Rússia frustra tentativa da Ucrânia de cometer série de atentados 'sem precedentes' em seu território

O regime de Kiev planejava atacar alvos da infraestrutura militar, bem como um alto funcionário do Ministério da Defesa, informou o FSB russo.

O Serviço Federal de Segurança da Rússia (FSB) informou nesta quinta-feira (9) que frustrou uma tentativa do regime de Kiev de cometer uma série de atentados terroristas "sem precedentes" em escala e grau de ameaça no território da Federação contra instalações militares e pessoal do Ministério da Defesa russo.
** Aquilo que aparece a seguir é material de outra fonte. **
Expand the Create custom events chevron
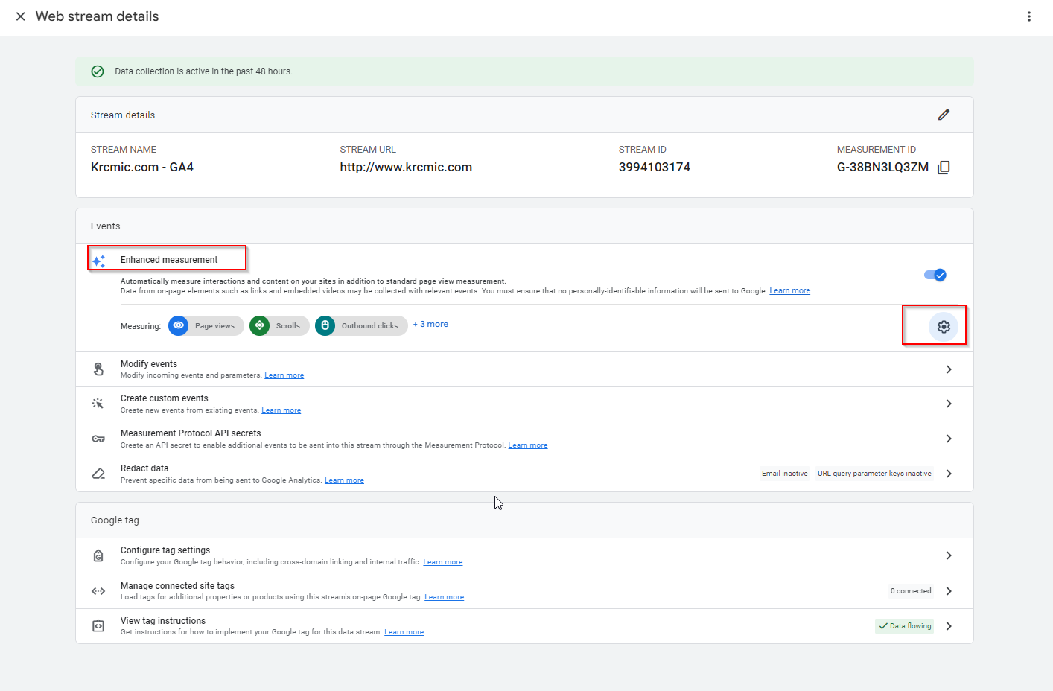Viewport: 1053px width, 691px height. (948, 404)
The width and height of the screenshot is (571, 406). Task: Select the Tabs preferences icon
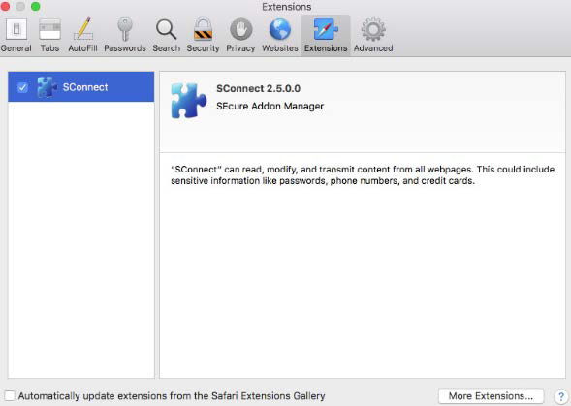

Segundo o comunicado, a operação foi resultado de um conjunto de atividades de investigação operacional, contra-espionagem e inteligência. Além disso, detalhou que os serviços secretos ucranianos agiram com a participação direta de orientadores ocidentais e planejavam utilizar drones contra instalações de infraestrutura militar, entre as quais figurava uma das principais empresas do complexo militar-industrial da Rússia.

Dessa forma, foi evitada uma tentativa de assassinato contra um funcionário de alto escalão do Ministério da Defesa em Moscou, que seria executado por uma mulher russa nascida em 2001, recrutada pelos serviços especiais da Ucrânia em 2024 por meio do WhatsApp*.

A mulher recebeu a missão em março de 2026: alugou um apartamento na capital russa, onde instalou câmeras de vídeo para monitorar tanto o endereço residencial quanto o carro do militar e, assim, transmitir um sinal de vídeo para a Ucrânia. Além disso, fez uma gravação e enviou ao seu coordenador a localização das câmeras de vídeo nas proximidades do endereço residencial do oficial.

Ela também preparou disfarces e alimentos para a permanência clandestina do autor direto do ato terrorista, cuja chegada estava prevista para depois que ela saísse da Rússia, em trânsito pela Turquia e pela Moldávia, rumo à Ucrânia.

Durante as investigações, foram apreendidos equipamentos de vigilância, acessórios de camuflagem, bem como smartphones que continham correspondência com um funcionário dos serviços secretos ucranianos.

A detida admitiu sua culpa e teve que realizar reconhecimentos e indicar a localização de alguns objetos na capital e em São Petersburgo.

*Classificada na Rússia como uma organização extremista, cujas redes sociais são proibidas em seu território.